En el trayecto hacia sus habitaciones, Beatrice apareció con discreción para seguirla hasta la alcoba. Una vez dentro, Marianne se dejó caer sobre la cama con un suspiro largo y hondo, mientras su doncella se acercaba al ropero para escoger las vestiduras del día. La miró con una compasión que no pudo ocultar.
—No me mires así, Beatrice —murmuró Marianne.
—Lo lamento, señorita —respondió la joven, apartando la vista—. No me malinterprete, creo que usted es una mujer muy correcta… y valiente.
—Ojalá fuera más valiente que correcta —replicó Marianne, incorporándose—. Aun así, agradezco tus palabras. Pero dime, ¿qué ocurre con ese vestido? —preguntó al ver la prenda que su doncella había escogido.
—¿No irá usted a la mansión de los Blackwood? Creí que este sería adecuado.
—Es un vestido lindo, y no dudo de tu buen gusto, pero solo acompañaré a Minnie May y después partiré al teatro. Escoge algo apropiado para ello.
Beatrice asintió en silencio y guardó de nuevo el vestido. Marianne la observó de soslayo: desde el incidente con Peter, su doncella no había hecho la menor alusión a lo ocurrido, y ni siquiera ella misma se atrevía a recordarlo.
Andrew tampoco había preguntado nada cuando la llevó de regreso en su carruaje aquel día. Marianne, deseosa de olvidar, prefirió no dar explicaciones.

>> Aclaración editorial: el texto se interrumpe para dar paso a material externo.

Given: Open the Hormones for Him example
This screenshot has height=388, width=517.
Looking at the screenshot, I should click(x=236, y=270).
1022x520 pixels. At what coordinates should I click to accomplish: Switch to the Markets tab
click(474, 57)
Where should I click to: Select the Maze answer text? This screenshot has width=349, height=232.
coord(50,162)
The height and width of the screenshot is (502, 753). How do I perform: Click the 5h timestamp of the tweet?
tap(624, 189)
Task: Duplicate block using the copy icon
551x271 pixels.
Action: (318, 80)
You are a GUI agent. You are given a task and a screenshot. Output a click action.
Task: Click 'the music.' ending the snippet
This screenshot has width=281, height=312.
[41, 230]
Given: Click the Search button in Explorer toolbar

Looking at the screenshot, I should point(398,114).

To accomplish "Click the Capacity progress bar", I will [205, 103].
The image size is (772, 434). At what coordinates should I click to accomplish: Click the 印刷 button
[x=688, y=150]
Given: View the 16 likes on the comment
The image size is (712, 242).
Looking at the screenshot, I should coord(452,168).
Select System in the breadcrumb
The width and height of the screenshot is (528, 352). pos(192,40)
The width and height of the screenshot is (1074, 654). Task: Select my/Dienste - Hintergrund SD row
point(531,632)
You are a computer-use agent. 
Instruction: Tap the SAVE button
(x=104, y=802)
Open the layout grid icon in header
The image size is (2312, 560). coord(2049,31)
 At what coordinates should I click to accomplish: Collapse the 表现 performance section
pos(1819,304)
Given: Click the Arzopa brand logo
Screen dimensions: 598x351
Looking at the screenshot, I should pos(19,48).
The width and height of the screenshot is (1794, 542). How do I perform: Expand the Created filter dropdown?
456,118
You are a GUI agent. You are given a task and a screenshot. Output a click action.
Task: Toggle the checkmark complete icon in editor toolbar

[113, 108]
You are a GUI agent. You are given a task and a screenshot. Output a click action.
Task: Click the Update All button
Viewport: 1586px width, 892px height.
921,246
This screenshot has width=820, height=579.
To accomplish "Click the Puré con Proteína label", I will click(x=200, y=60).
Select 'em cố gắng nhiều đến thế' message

Quienes habían presenciado la escena —Beatrice y Ernest, el cochero—, guardaron silencio y jamás informaron a sus padres nada.
Esa lealtad le había dado cierta paz, aunque su mente permanecía atormentada por las dudas: ¿debía contar la verdad, o fingir que nada había sucedido?
Sacudió de sí aquellas reflexiones y apuró sus preparativos. Le reconfortaba haber recibido por fin noticias de Rosalie, a quien tanto estimaban ella y su hermana, y de quien no sabían nada desde el altercado con el mayor de los Blackwood.
Poco después, las dos hermanas salieron en el carruaje familiar. Marianne dejó a Minnie May en la mansión de los Blackwood y continuó hacia el teatro. Allí, entre la música, las risas de sus compañeras y la disciplina del ballet, pudo al fin distraer su espíritu y hallar un respiro momentáneo.
Al concluir la práctica y abandonar el teatro, Marianne encontró a Ernest en su puesto habitual, vigilando con diligencia la entrada. Era el único cambio visible desde aquel infortunado día. De Peter no había señales: ni cartas, ni flores, ni su presencia abrupta rondando los pasillos. Aquella ausencia era, en verdad, un alivio.
Marianne no le temía, pero anhelaba borrarlo cuanto antes de su vida. Lo que más la inquietaba era el motivo por el cual él había reaparecido justo en ese instante, como si hubiera aguardado el momento propicio para irrumpir de nuevo en su existencia. Tal vez se debía a que ahora gozaba de cierta prosperidad y plenitud; mas para Marianne, en cambio, el presente se hallaba lejos de ser favorable. Y lo peor era que nada parecía mejorar.